箱崎さんが秋月さんに言った。

「そうね。あなたも前から結婚したいと言っていたものね。並河君の仕事が忙しいからなかなかそういう話もできないかもしれないけど、うまくいくといいわね」
「はい。私は大丈夫です。彼の仕事を応援したいですし、気長に待つつもりですから」

 その言葉にウソはひとつもないように見える。並河君を想って笑顔になる秋月さんが、痛いくらいに眩しかった。

 そして、箱崎さんが秋月さんの恋を応援しているという事実が、私の胸に重たくのしかかった。

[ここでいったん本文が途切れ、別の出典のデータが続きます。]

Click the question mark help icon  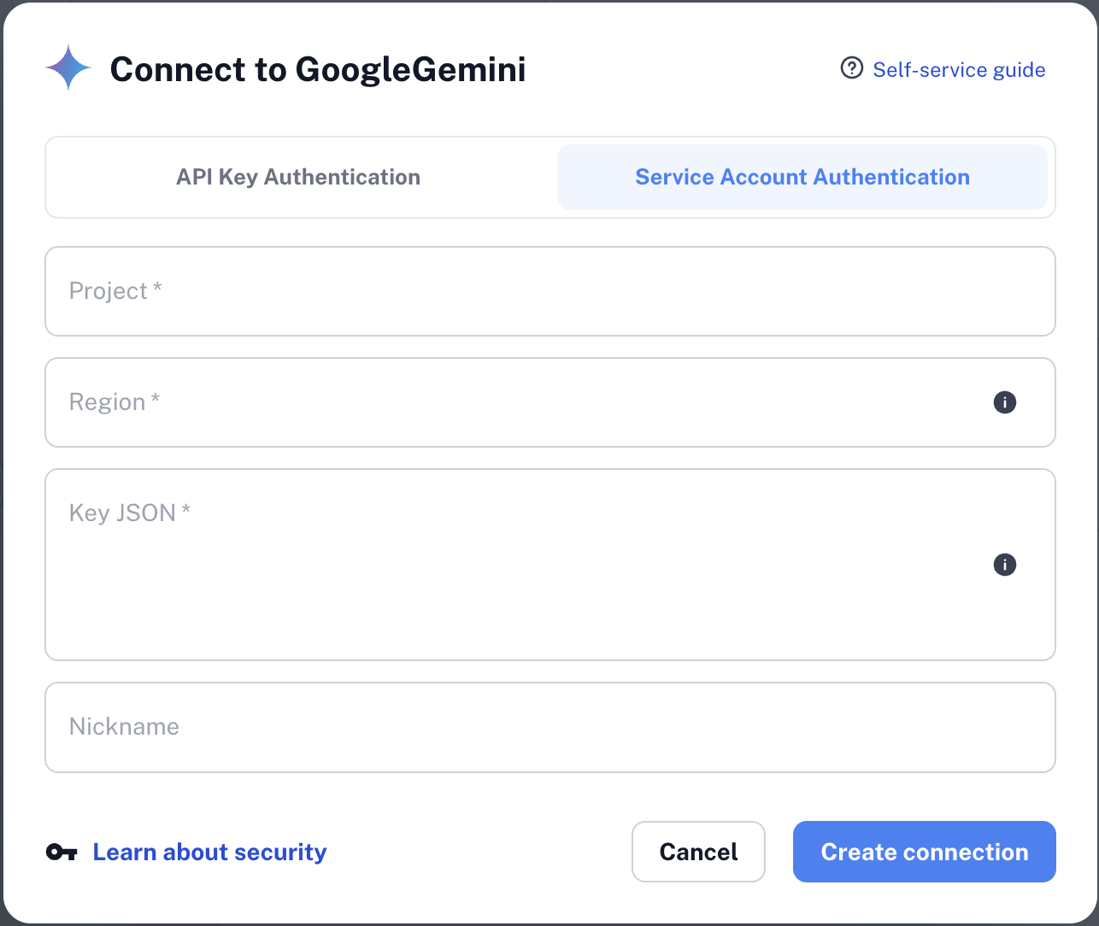tap(851, 68)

 箱崎さんと秋月さんは、世代を問わない友人同士なのだろう。この書道教室は、生徒さんの課題が終わると適度に雑談もする、わりとゆるい雰囲気で開かれている。

 昔通っていた書道教室は、課題が終わっても無言でひたすら練習する方針だったので、雑談なんてした覚えがない。そういう教室の方が口下手な私には向いているのかもしれない……。

 仲良く会話する二人に疎外感を覚えつつ、課題として出された文字の練習に集中した。

 秋月さんが出すいくつかの課題から、生徒は毎回好きな文字を選んで練習することができる。その中から、私は《雨》を選んだ。今日は何となくそういう気分だった。


 教室から帰って夕食の準備を終えると、並河君からメールが来ていてドキッとした。何が書かれてるんだろう。

《書道、始めることにしたんだって?少しでも楽しめるといいな。無理せず頑張れ。……今日、久しぶりに顔見れて嬉しかった。》

 そうなんだ。私はあまり喜べなかったんだけどな……。

 何て返せばいいのか分からなかった。

 今頃飛行機の中にいるだろう並河君。こうして私にメールを送るまでの間、秋月さんと密なメールなり電話なりをしていたんだろうということが簡単に想像でき、ガッカリした。

 彼女がいること、教えてほしかった。しかも、私の自宅と同じ市内で書道教室を開いている女の人だなんて、なんの皮肉だ。